I like sushi December 16, 2019 at 05:28 #363519
Reply to Enrique I would resist making leaps of faith based on a few neurological studies. Too many many people use such items as ‘evidence’ to back up their worldview. If you look for evidence to the contrary in studies you’ll likely find just as much clout.

It is also VERY important to consider that many cognitive neuroscientists seek funding by making somewhat misleading and fanciful claims simply because what they really wish to study is so banal finding the required funds to research is near impossible. I cannot emphasize enough how much of a role politics plays in which study receives funding. After all, the researchers need to ‘sell’ their idea to less savory organisations once the first few doors are slammed in their face.
softwhere December 16, 2019 at 08:46 #363564
Quoting I like sushi
t is also VERY important to consider that many cognitive neuroscientists seek funding by making somewhat misleading and fanciful claims simply because what they really wish to study is so banal finding the required funds to research is near impossible.


Food for thought. It's one of the annoying things about specialization. Who has time to keep up with it all? And scientists have to eat too. I have noticed lots of bad journalism abusing science, absurdly interpreting conclusions to generate clicks. Unfortunately all this muddy information just further encourages passivity coupled with fantasy. The machine runs on headlessly.
Galuchat December 16, 2019 at 09:37 #363573
Quoting Enrique
...one of the defining features of adulthood is the diminishment of impulsiveness...leading to...
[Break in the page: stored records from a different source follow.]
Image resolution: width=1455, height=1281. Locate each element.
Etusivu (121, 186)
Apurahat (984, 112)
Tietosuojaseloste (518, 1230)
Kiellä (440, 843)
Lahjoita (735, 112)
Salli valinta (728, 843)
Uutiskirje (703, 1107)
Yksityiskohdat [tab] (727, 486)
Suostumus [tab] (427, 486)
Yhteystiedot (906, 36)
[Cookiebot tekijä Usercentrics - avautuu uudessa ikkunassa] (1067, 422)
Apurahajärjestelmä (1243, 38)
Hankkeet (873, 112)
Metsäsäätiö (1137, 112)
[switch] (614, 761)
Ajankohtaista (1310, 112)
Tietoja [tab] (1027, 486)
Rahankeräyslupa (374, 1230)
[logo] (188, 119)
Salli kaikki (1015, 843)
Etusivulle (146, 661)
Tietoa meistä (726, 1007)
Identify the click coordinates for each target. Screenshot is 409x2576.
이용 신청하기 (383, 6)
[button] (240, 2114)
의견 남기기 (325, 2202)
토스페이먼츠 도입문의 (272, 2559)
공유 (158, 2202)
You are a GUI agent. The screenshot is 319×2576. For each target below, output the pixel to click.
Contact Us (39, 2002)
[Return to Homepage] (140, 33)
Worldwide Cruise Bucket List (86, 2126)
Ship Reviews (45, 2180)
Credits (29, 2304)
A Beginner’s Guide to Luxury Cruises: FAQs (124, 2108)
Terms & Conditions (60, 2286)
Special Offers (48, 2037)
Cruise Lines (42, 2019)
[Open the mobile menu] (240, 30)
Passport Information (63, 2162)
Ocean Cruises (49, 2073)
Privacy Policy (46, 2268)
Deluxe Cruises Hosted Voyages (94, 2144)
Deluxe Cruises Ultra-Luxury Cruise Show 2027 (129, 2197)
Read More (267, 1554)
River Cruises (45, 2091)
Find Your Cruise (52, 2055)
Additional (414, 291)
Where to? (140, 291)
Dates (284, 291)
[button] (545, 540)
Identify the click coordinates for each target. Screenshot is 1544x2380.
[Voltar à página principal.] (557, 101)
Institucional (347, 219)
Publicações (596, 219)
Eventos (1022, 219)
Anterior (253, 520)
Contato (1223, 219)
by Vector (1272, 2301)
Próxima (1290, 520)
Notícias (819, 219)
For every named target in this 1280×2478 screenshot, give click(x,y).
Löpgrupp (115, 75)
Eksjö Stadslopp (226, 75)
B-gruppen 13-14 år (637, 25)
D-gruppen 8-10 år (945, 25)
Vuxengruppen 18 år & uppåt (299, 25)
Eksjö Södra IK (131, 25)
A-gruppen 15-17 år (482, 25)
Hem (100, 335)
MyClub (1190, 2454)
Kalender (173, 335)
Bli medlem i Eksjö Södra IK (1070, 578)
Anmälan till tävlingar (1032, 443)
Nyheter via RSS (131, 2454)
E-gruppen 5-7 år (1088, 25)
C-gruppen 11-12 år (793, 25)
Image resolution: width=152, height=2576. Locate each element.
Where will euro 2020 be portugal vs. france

You forgot: "bravery" in combat.

Quoting Enrique
If this is a valid assessment, it suggests that rationality is inextricably bound to physiological structure, and these structures are in some measure constraining.

I think rather than "rationality", a more general and appropriate category would be "pragmatic mental action", because it would include:
1) Controlled Evaluation (cognitive appraisal, explicit attitude).
2) Automatic Evaluation (valence, empathy, conscience, implicit attitude).
3) Controlled Problem-Solving (reflection, analysis, reasoning).
4) Automatic Problem-Solving (heuristics).
5) Controlled Decision-Making (judgment)
6) Automatic Decision-Making (recognition-primed).
7) Controlled & Automatic Planning.
Sir Philo Sophia January 26, 2020 at 23:24 #375922
@Enrique

Quoting Enrique
the pre-frontal cortex, a uniquely human brain region located at the base of the forehead that is correlated with personality and long-term planning,


I believe you are wrong about that. Primates have it too. e.g., see:
https://link.springer.com/article/10.3758/BF03331972

Quoting Enrique
When excitatory chemicals flood the brain, immature pre-frontal connectivity disengages from behavior, resulting in a generally less nuanced, micromanaged form of emotion-laden decision-making and awareness of personal consequences. If this is a valid assessment, it suggests that rationality is inextricably bound to physiological structure, and these structures are in some measure constraining


Maybe I'm missing something, but isn't this already well known that rationality comes from the cortex (executive function) layer of the brain that suppresses urges. However, I'm not so sure that this is completely rationality or reasoning as you are calling it. Could it not be just allot of learned behavior dos and don'ts burned in/learned at the cortex level, and until the cortex fully matures it cannot effectively match situations where those apply or not, which is not so much ‘reasoning’ as ‘pattern matching’


BTW, one can simulate the immature prefrontal and cortex of teens and children by drinking various degrees of alcohol which disrupts the executive function (cortex) ability to suppress the lower (animal/reptile) brain impulses. Alcohol generally does not impair our emotive areas of the brain so they take control.